Über das Ausmaß an Leistungen besteht eine unterschiedliche Sichtweise. »Hier haben sich die Parameter verändert«, betont Thomas Romm vom Architekturbüro forschen planen bauen. »In den 90er und 2000er Jahren haben wir Gebäude mit einer sehr komplexen Gebäudeversorgung und einer sehr umfangreichen Gebäudetechnik geplant.« Damit ergibt sich eine hohe Wartungsintensität; gleichzeitig ein für ihn limitierender Faktor im Gebäude. Robuste Systeme, die weniger komplex und damit langlebiger sind, müssten wieder vorangetrieben werden. Alle Bereiche der Haustechnik sind betroffen.

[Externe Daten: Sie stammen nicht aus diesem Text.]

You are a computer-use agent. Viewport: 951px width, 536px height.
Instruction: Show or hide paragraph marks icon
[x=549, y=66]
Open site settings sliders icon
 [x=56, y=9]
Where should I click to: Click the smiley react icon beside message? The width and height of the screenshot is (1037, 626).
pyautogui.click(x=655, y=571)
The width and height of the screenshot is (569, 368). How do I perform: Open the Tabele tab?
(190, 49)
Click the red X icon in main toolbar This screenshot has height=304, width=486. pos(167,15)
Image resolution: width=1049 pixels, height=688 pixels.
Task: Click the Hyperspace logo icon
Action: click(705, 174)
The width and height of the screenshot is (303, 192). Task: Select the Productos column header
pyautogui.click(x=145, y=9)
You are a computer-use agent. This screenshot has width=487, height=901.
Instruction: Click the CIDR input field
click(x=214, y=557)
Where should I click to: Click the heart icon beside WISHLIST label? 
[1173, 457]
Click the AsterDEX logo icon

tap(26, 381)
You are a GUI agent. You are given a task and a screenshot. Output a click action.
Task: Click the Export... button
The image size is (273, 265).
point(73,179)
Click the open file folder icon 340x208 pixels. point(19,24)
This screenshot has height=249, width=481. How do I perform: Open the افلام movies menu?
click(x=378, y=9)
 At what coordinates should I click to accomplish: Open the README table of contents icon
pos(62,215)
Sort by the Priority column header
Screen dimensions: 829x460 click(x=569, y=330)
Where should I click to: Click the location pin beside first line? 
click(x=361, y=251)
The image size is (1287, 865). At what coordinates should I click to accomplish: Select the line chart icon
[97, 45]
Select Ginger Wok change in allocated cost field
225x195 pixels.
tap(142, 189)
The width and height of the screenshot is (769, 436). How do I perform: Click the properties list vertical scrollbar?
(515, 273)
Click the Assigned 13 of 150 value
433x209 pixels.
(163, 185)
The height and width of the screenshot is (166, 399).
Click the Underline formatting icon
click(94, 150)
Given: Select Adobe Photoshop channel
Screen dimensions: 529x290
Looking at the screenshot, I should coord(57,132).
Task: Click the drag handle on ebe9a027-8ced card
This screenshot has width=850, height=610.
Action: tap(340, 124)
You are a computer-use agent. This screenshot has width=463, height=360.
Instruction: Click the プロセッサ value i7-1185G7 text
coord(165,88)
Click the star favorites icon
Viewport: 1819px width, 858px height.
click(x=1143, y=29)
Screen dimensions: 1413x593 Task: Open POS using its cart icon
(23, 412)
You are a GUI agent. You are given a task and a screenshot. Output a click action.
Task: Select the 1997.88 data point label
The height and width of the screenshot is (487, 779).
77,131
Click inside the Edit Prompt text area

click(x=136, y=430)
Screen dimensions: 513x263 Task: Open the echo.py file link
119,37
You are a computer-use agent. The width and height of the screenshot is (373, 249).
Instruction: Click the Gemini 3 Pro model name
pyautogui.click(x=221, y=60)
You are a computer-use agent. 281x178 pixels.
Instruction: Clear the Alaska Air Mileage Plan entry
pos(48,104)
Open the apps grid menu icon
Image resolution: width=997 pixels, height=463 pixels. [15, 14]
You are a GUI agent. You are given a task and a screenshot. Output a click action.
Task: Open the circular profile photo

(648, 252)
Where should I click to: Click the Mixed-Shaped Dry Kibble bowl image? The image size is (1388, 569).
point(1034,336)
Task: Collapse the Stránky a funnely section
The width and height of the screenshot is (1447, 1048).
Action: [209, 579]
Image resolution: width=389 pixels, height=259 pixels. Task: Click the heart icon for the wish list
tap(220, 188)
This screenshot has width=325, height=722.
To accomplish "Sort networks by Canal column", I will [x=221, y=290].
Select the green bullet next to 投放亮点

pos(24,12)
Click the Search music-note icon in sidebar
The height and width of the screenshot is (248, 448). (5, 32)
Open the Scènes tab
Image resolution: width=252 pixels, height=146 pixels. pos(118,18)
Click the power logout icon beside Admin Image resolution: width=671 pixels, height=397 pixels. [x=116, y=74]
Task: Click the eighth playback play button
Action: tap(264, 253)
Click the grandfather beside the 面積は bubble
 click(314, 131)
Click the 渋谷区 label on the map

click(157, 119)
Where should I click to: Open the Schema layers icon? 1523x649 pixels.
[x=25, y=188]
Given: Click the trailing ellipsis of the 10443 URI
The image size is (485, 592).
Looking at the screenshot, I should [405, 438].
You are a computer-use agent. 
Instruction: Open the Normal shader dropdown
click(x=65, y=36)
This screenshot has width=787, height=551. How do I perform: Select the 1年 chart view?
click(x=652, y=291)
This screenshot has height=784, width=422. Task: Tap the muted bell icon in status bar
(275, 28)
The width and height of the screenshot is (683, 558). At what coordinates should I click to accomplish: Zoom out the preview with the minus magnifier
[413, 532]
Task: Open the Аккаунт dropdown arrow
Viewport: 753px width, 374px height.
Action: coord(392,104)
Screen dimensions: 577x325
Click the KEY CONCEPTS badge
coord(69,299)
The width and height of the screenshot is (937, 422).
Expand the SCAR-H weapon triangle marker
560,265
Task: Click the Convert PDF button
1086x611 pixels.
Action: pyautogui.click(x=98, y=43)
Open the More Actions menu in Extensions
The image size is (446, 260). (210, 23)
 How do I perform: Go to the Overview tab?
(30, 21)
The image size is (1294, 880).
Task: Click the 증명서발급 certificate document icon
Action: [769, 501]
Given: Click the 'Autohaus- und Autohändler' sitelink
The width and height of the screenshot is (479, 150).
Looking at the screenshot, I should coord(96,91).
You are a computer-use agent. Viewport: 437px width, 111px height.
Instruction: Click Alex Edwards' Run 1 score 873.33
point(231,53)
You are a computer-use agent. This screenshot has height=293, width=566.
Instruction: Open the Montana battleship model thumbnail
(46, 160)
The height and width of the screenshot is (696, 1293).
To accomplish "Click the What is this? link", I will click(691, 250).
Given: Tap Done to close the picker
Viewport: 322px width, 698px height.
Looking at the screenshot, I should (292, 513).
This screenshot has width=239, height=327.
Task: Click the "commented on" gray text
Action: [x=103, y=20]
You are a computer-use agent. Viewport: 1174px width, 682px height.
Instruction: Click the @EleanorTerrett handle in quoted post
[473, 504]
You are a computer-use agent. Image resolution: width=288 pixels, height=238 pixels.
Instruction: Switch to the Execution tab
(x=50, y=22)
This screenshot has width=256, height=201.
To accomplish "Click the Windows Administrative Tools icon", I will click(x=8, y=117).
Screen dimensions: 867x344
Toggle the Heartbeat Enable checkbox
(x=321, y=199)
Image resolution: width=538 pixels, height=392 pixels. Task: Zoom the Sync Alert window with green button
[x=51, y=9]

Die IG Lebenszyklus Bau formuliert den Anspruch an die Gebäudetechnik ähnlich:

- passend für das Gebäude und die Nutzung
- verständlich für die Betriebsführung
- robust; geringe Störungen und Schäden sind leicht reparierbar
- bedarfsorientiert dimensioniert
- wirtschaftlich konkurrenzfähig
- von der Planung bis in den Betrieb überprüfbar.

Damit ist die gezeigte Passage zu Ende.